Nunca seremos cotas*!
— Lá andam outra vez a malhar na escola…
— São os cotas, meu, são os cotas. Lê as indignações a propósito desta coisa bizarra de não avaliar erros ortográficos não sei em que ano: estão cheias de advérbios, "hoje", "agora", "antes".
— Bem observado, são os cotas, meu: "no meu tempo levava nas orelhas se trocava um s por um z, agora os meninos brincam e têm todos os direitos"… Aproveitam qualquer merdice para anunciar que, quando eles morrerem, vai ficar tudo perdido e estragado e arruinado e o mundo entregue à canalha infantil e adolescente.
— São os cotas, meu, são os cotas.

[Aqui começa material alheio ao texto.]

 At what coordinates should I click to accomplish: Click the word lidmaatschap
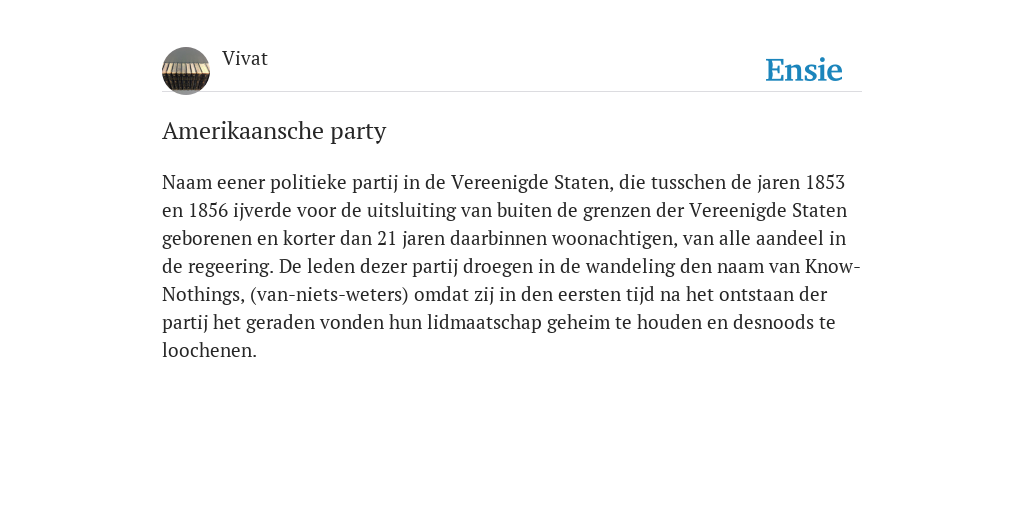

Invejosos como o raio, acham-se muito sabidos e são afinal broncos ao ponto de repetirem o lugar-comum mais velho do mundo…

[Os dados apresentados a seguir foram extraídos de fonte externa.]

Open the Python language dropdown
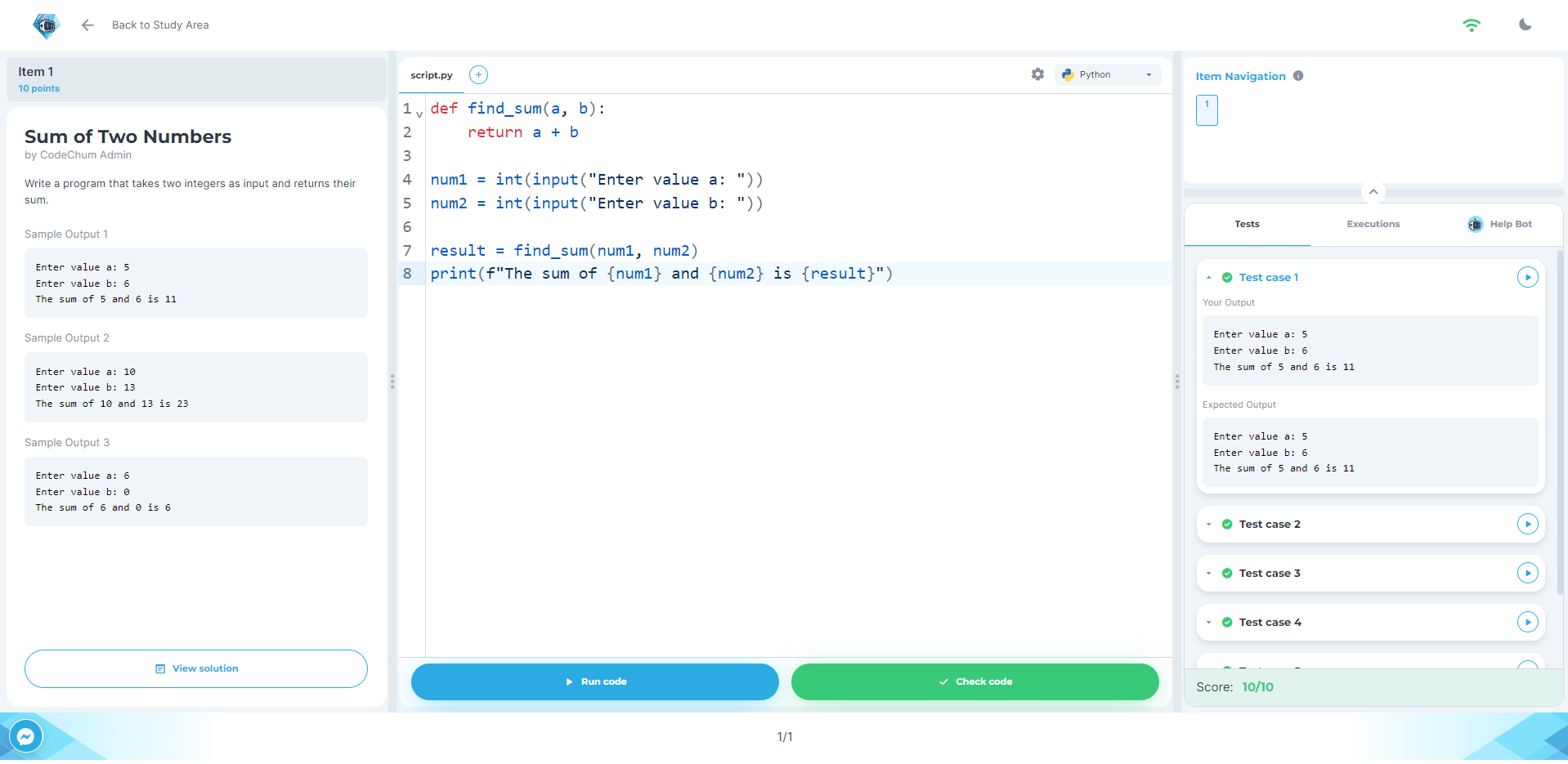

— Isso, essa coisa de "no meu tempo…." por oposição a "agora". "No meu tempo" é que se aprendia, "hoje" ninguém sabe nada… isso data de quando? da Idade Média? Ou já havia cotas em Roma?
— Os cotas, meu, os cotas estão por todo o lado e em todas as épocas… Deve ter havido muito pterodáctilo cota. E os de hoje, então… Quantos deles sabem ao certo o que é ortografia? quantos não confundem grafia com ortografia? quantos acham que a língua morre com um erro de ortografia? quantos não se embaraçam na colocação dos pronomes? quantos não trocam alegremente um conjuntivo por um indicativo…?

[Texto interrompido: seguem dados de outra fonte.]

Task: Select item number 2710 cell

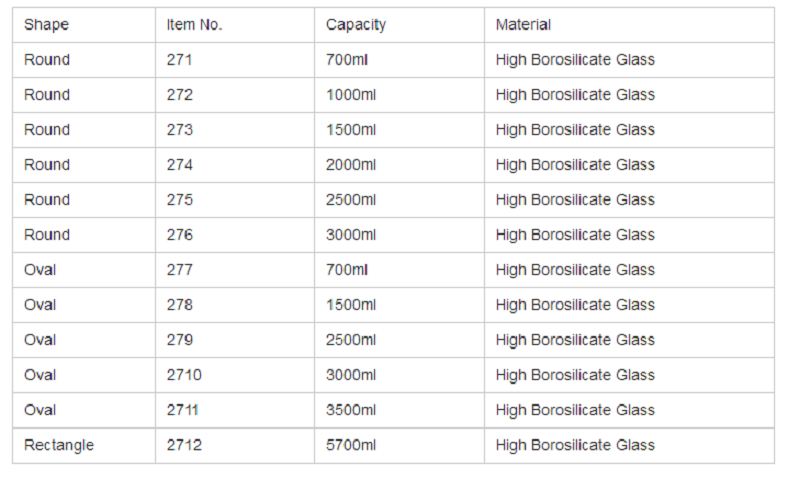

— São cotas, meu, são cotas, já lhes falha a cabecinha…
— Também vamos ficar assim quando chegarmos à idade deles?
— 'Tás parvo! nós nunca chegaremos à idade deles, porque nós não temos idade, e quando lá chegarmos, já não vamos saber que tivemos um dia a idade que temos hoje, e por aí fora. Nunca seremos cotas!
— 'pera, meu, 'pera aí! Não será quotas?